Earlier this week Home Grown Hotels said that, government guidance permitting, all of its Pig hotels will open on 4 July. A spokesperson told The Caterer that the group took 700 reservations for rooms after lines reopened on Monday, equating to 100 rooms per hour. She added: "That's the amount we would take when launching a hotel."
Ros Pritchard, director general of the British Holiday & Home Parks Association, reported a similar surge in bookings and urged holidaymakers not to leave it too late to book a summer holiday.
Speaking to The Caterer, she said that UK holiday parks had seen most customers rebook holidays planned for Easter in July and August, rather than cancelling, thereby effectively benefiting from "summer holidays at Easter prices".
Pritchard added: "We've been having an awful lot of bookings. Interest picks up every time there is a government announcement.
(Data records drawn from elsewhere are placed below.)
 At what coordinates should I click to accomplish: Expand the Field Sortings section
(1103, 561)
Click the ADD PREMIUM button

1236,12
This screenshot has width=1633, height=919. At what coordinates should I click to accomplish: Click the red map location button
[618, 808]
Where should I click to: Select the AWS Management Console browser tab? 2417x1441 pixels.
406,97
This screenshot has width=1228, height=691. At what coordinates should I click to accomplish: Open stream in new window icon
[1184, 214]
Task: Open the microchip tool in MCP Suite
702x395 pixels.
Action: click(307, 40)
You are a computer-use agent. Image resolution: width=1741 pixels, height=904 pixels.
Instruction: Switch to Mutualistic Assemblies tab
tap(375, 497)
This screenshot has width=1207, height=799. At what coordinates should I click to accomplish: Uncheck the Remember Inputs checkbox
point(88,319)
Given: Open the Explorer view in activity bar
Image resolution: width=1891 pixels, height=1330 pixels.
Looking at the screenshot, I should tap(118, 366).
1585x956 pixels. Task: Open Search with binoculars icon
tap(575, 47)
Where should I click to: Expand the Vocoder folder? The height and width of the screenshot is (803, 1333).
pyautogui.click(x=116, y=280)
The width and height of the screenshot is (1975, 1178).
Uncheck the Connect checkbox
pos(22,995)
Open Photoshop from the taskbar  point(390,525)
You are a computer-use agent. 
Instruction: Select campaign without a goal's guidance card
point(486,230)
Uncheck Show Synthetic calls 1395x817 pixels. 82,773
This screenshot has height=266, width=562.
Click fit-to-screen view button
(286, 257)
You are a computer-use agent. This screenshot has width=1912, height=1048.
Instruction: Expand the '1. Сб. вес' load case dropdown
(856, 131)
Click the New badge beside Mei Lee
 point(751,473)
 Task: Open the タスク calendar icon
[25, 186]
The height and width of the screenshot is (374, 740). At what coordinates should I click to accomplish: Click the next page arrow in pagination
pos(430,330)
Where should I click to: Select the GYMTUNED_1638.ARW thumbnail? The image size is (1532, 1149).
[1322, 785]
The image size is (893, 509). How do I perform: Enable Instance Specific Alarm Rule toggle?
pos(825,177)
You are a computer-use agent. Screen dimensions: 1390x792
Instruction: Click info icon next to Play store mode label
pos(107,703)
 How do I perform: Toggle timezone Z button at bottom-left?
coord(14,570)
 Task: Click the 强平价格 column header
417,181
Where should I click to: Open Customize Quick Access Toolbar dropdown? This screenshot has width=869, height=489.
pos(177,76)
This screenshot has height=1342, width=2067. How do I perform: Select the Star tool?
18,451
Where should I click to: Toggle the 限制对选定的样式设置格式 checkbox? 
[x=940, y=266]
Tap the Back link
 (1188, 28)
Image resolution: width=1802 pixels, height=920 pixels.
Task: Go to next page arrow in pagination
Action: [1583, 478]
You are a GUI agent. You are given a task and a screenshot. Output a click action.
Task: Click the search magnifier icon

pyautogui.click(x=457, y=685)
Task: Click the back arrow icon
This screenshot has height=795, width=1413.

She said that the "quarantine saga" would mean that tourists typically arriving from Germany, Italy and Holland would not be able to holiday in the UK this summer, "so that will give us a little more capacity", but was sceptical this would meet increased domestic demand.
Luxury worldwide travel company Kuoni, which launched its first collection of tailor-made UK and Ireland holidays at the end of May, said that confusion around quarantine plans and continued restrictions on travel this year had led people to rethink this year's plans.
Derek Jones, chief executive of Kuoni, said: "It's clear from the conversations we're having with customers and booking patterns that many people will opt to stay closer to home within the UK this year as they see overseas travel in the near future as too risky."